Translating Images into Maps (Extended Abstract)

Avishkar Saha, Oscar Mendez, Chris Russell, Richard Bowden

Abstract

We approach instantaneous mapping, converting images to a top-down view of the world, as a translation problem. We show how a novel form of transformer network can be used to map from images and video directly to an overhead map or bird's-eye-view (BEV) of the world, in a single end-to-end network. We assume a 1-1 correspondence between a vertical scanline in the image, and rays passing through the camera location in an overhead map. This lets us formulate map generation from an image as a set of sequence-to-sequence translations.

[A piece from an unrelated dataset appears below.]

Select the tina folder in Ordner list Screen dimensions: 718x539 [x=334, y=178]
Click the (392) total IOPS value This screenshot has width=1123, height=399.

This constrained formulation, based upon a strong physical grounding of the problem, leads to a restricted transformer network that is convolutional in the horizontal direction only. The structure allows us to make efficient use of data when training, and obtains state-of-the-art results for instantaneous mapping of three large-scale datasets, including a 15\% and 30\% relative gain against existing best performing methods on the nuScenes and Argoverse datasets, respectively.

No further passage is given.